START Provided entries

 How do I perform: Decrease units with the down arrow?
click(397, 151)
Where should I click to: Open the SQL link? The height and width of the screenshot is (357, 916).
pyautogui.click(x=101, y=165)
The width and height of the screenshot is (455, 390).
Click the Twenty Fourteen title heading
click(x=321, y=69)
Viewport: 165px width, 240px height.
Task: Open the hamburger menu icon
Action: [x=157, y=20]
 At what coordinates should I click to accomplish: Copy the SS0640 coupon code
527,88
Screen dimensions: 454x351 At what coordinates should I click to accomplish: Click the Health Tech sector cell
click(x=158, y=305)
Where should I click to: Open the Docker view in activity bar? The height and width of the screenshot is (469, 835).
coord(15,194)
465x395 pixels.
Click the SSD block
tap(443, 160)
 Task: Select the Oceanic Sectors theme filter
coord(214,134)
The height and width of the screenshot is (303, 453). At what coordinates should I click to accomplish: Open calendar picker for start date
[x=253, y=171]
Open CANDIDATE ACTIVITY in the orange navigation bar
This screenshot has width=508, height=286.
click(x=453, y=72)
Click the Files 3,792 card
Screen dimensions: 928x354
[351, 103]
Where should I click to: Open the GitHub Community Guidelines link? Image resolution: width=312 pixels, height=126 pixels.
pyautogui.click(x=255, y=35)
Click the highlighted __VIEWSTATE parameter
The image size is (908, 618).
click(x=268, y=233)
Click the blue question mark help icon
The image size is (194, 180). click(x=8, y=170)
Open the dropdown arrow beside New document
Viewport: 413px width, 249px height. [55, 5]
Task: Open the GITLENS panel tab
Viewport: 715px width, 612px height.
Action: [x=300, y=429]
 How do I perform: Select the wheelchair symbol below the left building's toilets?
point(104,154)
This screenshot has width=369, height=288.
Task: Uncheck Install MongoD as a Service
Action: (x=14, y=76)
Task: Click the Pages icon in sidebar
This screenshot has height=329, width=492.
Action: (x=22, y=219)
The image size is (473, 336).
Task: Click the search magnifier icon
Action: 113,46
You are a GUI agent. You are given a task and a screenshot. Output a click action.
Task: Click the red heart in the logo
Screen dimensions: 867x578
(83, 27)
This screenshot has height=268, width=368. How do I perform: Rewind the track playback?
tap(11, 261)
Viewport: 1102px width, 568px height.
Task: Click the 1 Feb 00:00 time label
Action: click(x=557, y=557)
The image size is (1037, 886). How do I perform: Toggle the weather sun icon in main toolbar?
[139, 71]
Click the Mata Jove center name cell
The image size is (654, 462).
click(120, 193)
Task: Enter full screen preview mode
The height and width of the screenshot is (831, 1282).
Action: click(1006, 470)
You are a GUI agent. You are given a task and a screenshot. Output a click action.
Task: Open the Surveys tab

END Provided entries

** Work item **
Your output should start at the line containing "How do I perform: Select" and stop at the last line of the material, copied exactly, with nothing else.

** Written solution **
 How do I perform: Select the wheelchair symbol below the left building's toilets?
point(104,154)
This screenshot has width=369, height=288.
Task: Uncheck Install MongoD as a Service
Action: (x=14, y=76)
Task: Click the Pages icon in sidebar
This screenshot has height=329, width=492.
Action: (x=22, y=219)
The image size is (473, 336).
Task: Click the search magnifier icon
Action: 113,46
You are a GUI agent. You are given a task and a screenshot. Output a click action.
Task: Click the red heart in the logo
Screen dimensions: 867x578
(83, 27)
This screenshot has height=268, width=368. How do I perform: Rewind the track playback?
tap(11, 261)
Viewport: 1102px width, 568px height.
Task: Click the 1 Feb 00:00 time label
Action: click(x=557, y=557)
The image size is (1037, 886). How do I perform: Toggle the weather sun icon in main toolbar?
[139, 71]
Click the Mata Jove center name cell
The image size is (654, 462).
click(120, 193)
Task: Enter full screen preview mode
The height and width of the screenshot is (831, 1282).
Action: click(1006, 470)
You are a GUI agent. You are given a task and a screenshot. Output a click action.
Task: Open the Surveys tab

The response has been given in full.